Body

Positive selection favors alleles advantageous for an organism's viability and fertility. This phenomenon may occur via selective sweeps, where a beneficial new mutation rapidly increases in frequency within a population. The selection coefficient parameterizes the gradient of the allele frequency time series. Modeling adaptive evolution remains a major goal in population genetics, and yet limited statistical inference exists for estimators of the selection coefficient when only contemporary genetic sequences are available. Some methods address specific aspects of the selective sweep model, but these approaches make different assumptions and do not provide uncertainty quantification.

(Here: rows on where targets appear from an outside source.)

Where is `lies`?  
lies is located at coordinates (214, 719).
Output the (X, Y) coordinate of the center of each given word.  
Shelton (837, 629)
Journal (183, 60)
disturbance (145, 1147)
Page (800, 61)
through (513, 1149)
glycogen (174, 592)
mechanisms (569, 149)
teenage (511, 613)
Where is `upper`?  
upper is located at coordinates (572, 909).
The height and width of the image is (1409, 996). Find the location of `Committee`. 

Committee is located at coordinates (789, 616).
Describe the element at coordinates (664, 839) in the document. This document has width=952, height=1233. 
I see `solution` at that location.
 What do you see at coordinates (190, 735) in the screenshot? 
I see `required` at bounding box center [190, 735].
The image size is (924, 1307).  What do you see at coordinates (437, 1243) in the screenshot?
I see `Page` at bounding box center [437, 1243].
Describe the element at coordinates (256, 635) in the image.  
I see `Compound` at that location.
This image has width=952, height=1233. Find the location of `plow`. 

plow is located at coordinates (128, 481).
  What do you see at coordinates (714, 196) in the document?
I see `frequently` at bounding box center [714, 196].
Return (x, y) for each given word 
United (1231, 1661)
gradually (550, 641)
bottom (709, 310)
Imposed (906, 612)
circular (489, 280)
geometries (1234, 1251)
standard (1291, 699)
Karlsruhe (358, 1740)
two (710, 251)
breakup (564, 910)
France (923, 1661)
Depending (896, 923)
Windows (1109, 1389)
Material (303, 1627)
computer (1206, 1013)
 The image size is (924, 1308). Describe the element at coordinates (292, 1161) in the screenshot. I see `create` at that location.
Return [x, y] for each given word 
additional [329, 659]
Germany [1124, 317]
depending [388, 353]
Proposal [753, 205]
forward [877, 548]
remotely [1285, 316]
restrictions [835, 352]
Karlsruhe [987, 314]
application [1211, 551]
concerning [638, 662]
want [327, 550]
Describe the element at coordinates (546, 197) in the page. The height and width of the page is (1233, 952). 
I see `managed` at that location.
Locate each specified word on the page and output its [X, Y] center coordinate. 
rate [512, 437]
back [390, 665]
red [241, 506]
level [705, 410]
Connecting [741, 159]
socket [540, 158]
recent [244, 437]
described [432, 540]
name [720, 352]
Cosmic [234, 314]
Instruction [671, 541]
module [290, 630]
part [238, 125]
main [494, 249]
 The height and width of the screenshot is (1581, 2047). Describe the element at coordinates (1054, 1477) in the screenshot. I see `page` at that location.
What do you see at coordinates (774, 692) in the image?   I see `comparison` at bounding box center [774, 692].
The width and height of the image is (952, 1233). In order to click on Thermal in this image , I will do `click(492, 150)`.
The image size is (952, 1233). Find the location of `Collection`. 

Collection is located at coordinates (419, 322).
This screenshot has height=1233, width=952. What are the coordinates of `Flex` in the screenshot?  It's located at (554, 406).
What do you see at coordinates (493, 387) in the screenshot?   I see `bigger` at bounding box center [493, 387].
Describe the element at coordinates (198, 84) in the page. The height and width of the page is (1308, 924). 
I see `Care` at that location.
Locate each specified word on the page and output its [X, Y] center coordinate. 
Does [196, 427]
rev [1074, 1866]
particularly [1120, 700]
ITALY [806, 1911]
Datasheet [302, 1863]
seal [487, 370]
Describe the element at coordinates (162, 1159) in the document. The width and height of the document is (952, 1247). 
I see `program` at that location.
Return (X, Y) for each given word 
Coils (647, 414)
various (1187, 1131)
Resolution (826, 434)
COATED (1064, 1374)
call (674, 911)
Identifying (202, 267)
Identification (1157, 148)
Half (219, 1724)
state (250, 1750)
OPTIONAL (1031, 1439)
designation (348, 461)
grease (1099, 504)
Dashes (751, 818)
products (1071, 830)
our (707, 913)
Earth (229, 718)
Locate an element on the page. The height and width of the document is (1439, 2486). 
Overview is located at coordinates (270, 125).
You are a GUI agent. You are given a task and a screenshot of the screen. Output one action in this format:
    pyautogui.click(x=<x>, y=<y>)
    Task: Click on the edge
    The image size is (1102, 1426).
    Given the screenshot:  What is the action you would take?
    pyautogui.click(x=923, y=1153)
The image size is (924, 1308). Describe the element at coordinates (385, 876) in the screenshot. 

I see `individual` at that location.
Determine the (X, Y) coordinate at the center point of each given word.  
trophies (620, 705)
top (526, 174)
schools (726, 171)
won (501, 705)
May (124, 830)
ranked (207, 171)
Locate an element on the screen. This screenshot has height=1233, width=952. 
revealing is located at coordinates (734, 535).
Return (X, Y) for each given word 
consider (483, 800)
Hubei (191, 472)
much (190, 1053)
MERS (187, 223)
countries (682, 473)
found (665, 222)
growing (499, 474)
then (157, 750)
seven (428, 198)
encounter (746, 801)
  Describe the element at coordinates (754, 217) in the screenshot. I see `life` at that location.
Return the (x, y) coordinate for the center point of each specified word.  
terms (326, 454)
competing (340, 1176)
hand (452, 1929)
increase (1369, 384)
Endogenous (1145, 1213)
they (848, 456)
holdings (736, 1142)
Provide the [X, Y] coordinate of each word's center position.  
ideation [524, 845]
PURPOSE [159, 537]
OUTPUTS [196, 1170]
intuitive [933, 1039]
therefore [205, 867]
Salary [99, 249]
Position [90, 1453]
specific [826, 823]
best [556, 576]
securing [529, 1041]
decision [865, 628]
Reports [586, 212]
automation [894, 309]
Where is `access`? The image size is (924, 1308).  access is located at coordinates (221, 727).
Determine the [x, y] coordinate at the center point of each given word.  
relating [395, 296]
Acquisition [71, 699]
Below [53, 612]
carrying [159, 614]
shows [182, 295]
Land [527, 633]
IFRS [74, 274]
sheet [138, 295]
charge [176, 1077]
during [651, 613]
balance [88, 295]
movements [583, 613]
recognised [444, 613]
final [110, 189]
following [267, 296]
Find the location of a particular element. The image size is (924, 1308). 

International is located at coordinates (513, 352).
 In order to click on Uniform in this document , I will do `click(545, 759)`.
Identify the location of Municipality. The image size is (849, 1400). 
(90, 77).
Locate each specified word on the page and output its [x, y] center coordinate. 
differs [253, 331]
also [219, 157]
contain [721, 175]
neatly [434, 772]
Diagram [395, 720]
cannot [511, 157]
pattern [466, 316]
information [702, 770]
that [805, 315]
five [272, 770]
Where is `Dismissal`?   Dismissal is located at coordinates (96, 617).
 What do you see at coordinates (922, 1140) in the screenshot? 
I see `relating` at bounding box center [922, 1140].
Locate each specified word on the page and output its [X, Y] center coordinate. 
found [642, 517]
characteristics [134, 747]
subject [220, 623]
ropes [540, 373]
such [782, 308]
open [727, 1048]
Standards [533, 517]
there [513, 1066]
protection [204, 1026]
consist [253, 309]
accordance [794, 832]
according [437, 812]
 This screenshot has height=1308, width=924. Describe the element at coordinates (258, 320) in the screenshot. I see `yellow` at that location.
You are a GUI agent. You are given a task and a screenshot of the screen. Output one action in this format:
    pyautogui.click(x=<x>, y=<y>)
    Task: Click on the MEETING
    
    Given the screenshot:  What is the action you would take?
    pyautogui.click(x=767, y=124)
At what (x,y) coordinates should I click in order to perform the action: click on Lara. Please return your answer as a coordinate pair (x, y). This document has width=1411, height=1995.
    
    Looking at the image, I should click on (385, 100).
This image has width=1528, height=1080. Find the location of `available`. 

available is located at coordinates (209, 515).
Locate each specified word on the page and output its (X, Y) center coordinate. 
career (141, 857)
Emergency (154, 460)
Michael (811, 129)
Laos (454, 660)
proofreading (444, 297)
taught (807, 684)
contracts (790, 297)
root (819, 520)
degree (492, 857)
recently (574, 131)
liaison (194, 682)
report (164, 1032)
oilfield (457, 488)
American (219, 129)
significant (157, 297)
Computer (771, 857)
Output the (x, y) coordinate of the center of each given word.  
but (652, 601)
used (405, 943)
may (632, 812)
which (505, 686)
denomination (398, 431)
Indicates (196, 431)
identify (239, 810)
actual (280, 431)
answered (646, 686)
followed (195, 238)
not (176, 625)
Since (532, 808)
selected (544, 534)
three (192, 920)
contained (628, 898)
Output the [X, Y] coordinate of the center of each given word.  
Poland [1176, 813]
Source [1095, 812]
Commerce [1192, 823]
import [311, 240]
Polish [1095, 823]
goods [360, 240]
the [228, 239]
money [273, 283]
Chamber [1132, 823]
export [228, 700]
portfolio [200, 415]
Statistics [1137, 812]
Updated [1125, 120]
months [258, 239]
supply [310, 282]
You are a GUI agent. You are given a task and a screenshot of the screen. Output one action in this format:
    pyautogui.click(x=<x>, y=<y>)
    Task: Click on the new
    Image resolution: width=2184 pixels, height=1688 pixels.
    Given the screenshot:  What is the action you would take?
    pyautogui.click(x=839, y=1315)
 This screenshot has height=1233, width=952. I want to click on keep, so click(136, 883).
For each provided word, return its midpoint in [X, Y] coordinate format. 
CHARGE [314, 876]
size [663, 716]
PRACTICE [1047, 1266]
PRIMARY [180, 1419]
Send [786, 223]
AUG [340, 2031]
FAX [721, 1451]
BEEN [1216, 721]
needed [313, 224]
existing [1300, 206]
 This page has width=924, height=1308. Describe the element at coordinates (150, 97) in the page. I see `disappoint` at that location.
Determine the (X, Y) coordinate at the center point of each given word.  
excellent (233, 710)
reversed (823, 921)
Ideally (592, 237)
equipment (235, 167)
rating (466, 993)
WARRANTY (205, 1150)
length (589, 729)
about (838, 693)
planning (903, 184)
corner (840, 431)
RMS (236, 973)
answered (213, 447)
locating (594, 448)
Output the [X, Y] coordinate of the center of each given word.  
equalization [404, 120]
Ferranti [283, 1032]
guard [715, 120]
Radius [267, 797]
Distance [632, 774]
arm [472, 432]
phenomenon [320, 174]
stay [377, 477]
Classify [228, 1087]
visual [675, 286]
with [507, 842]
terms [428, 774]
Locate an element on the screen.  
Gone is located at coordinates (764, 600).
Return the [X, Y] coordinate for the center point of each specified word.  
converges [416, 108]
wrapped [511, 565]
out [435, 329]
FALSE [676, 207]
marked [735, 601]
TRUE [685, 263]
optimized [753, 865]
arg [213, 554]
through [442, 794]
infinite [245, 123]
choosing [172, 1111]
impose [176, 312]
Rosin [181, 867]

We present a unifying framework for a complete analysis of selective sweeps that connects shared haplotypes to a statistical model for recent ancestry. Based on a conditional coalescent model, we develop a suite of new methods to identify and localize putative regions of selective sweeps, infer the frequency of an unknown causal allele, and estimate the selection coefficient. Importantly, our estimator for the selection coefficient is unbiased and attains proper coverage in simulations. We further demonstrate that our estimator is robust to a variety of simulated model misspecification scenarios. Second, we simulate the evolution of genetic sequences within a population to evaluate the performance of our entire method across multiple tasks and in comparison with existing methods. Third, we study positive selection in two independent European American cohorts from the NHLBI Trans-Omics for Precision Medicine Project. We find results in line with prior literature for a positive control case of lactase persistence in the LCT gene. For a few genes, we estimate an allele frequency and selection coefficient pair and extrapolate a time trajectory with recursion; for other genes, we find that sequence variation and haplotype structure poorly fit those expected for hard selective sweeps.

To quantify statistical uncertainty in our estimator, we develop a fast parametric bootstrap to sample shared haplotypes from an unknown ancestral process. Naïve implementations of this bootstrap compare recombination endpoints pairwise, which becomes intractable for biobank scaled sample sets. We propose improvements to this algorithm which lead to approximately linear runtime in empirical studies. Our contribution also offers an asymptotic Poisson approximation for early time steps in which the coalescent assumption of small sample size is violated. We conclude with a discussion on this ongoing work and other extensions to our methodology.